Dataset entries:
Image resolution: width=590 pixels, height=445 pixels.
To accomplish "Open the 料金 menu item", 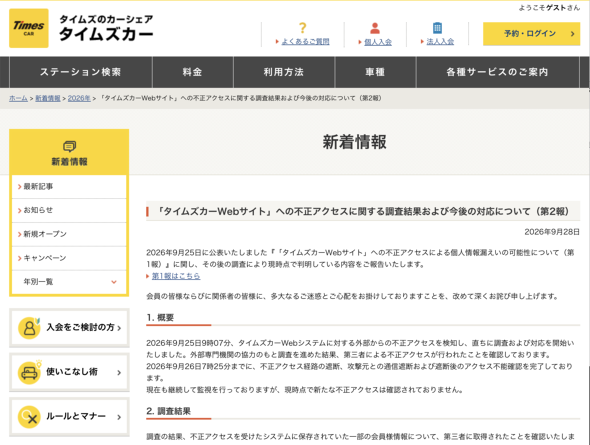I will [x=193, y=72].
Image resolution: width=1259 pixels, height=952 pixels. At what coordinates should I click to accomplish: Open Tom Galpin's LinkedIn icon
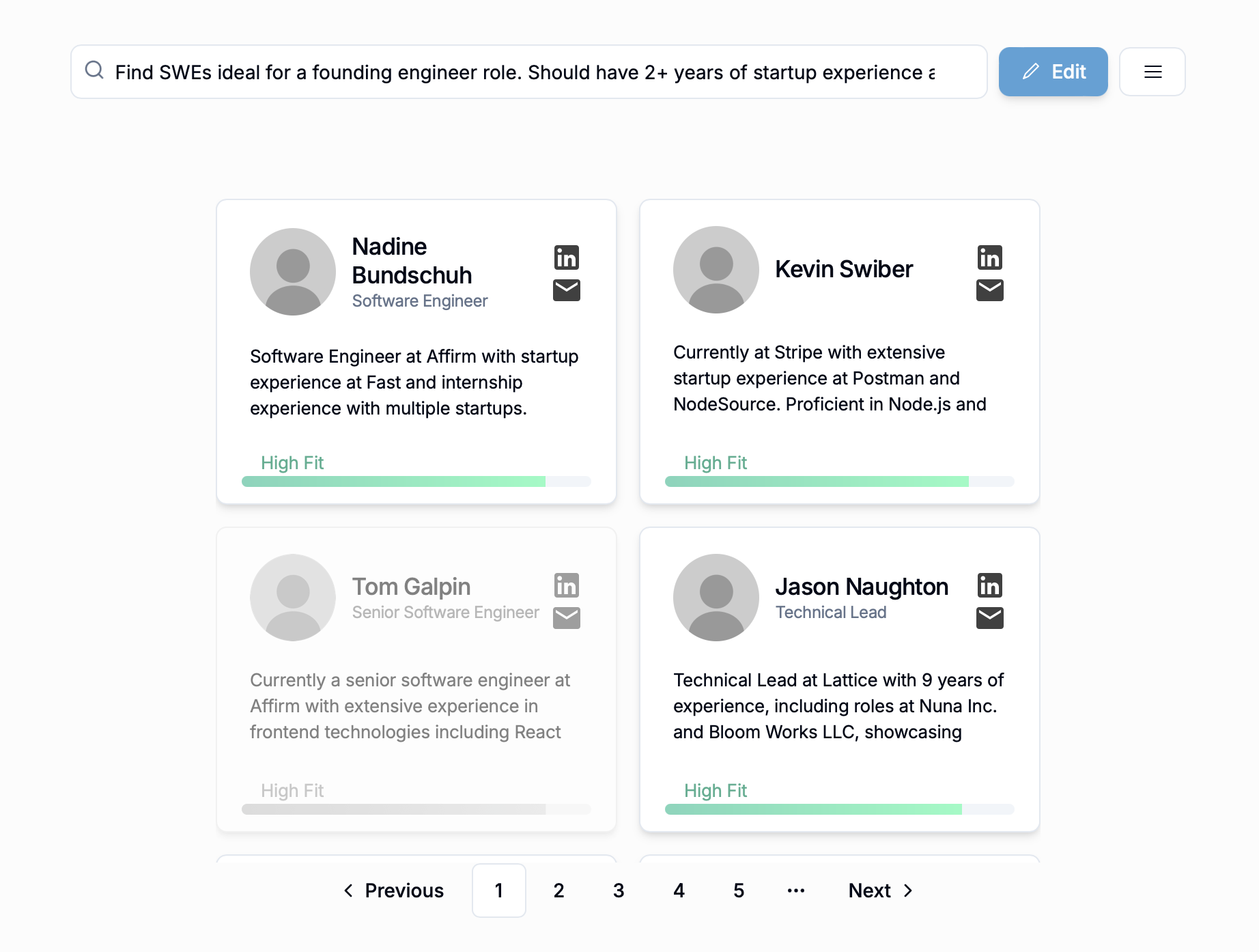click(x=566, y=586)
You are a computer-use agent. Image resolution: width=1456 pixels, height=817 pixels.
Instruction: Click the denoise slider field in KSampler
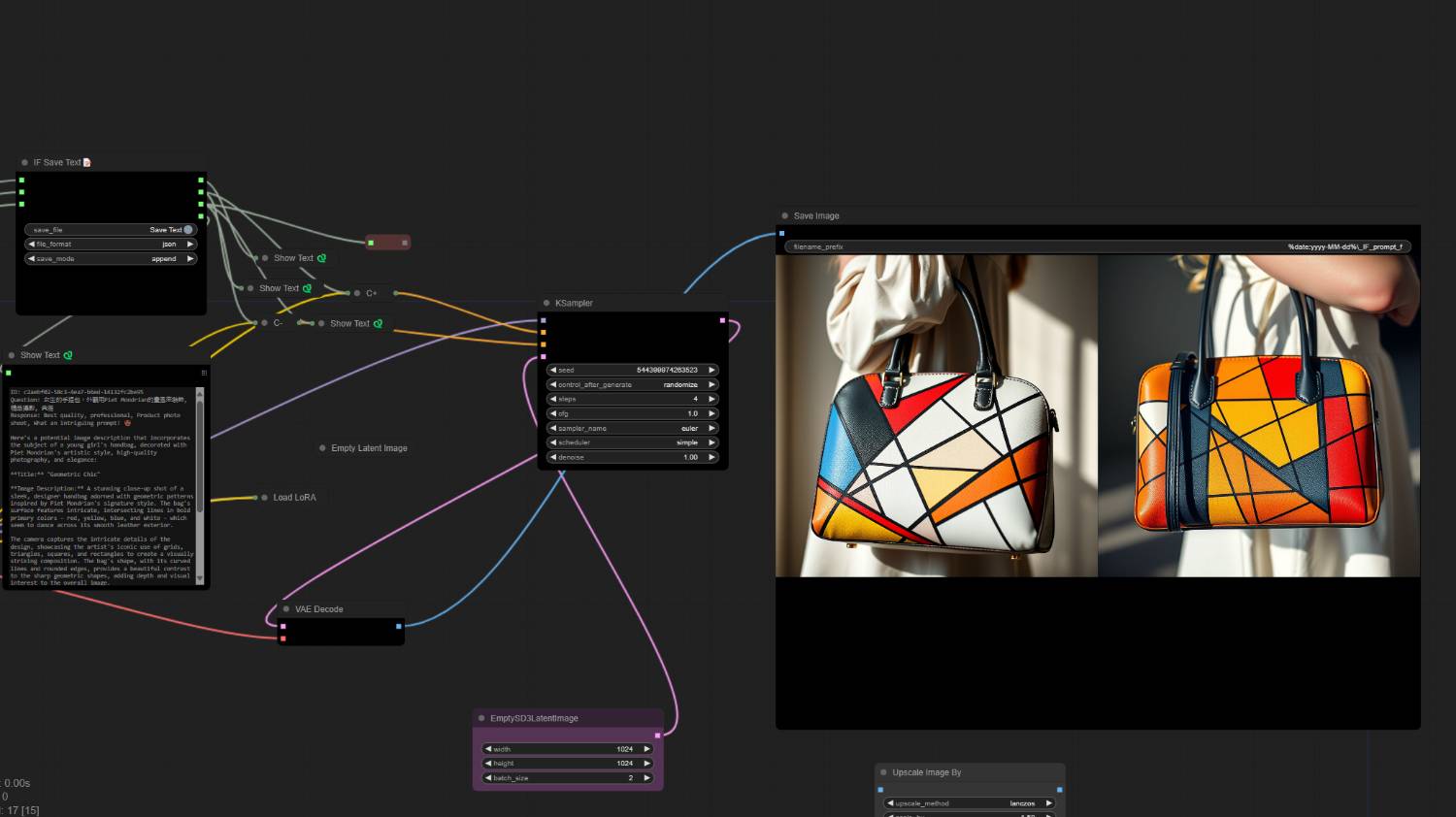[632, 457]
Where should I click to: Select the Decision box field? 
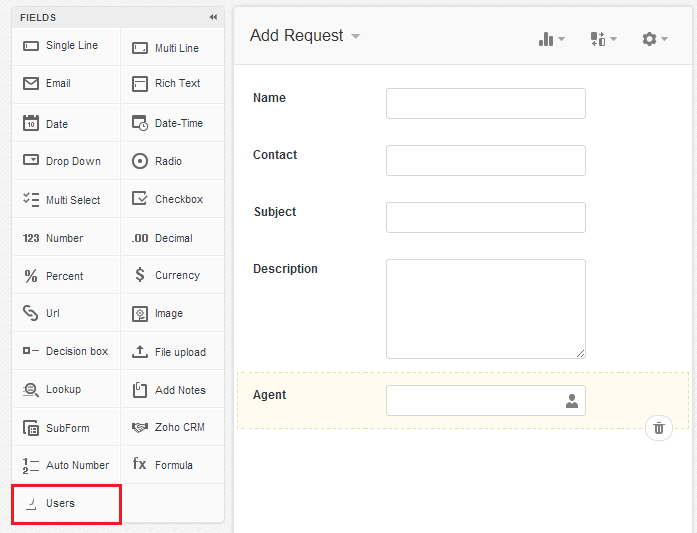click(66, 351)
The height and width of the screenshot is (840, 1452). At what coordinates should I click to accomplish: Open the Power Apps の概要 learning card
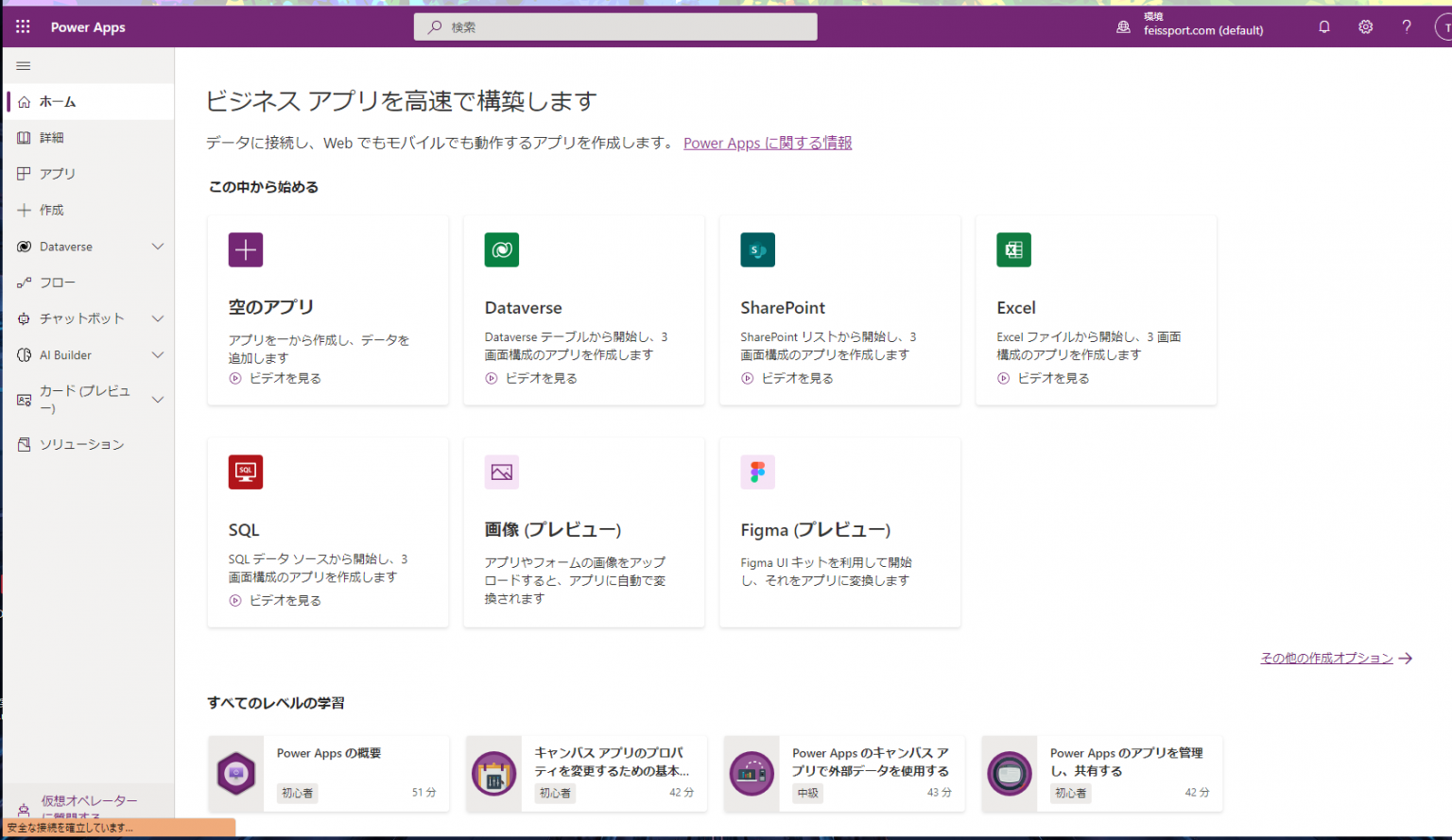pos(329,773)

**Activity**
Begin at the line containing "You are a computer-use" and transcribe exactly every line through the end of the records, both ends included, leaving the pictures out.

**Problem solution**
You are a computer-use agent. Image resolution: width=1456 pixels, height=817 pixels.
Instruction: Click the denoise slider field in KSampler
[632, 457]
Where should I click to: Select the Decision box field? 
click(66, 351)
The height and width of the screenshot is (840, 1452). At what coordinates should I click to accomplish: Open the Power Apps の概要 learning card
pos(329,773)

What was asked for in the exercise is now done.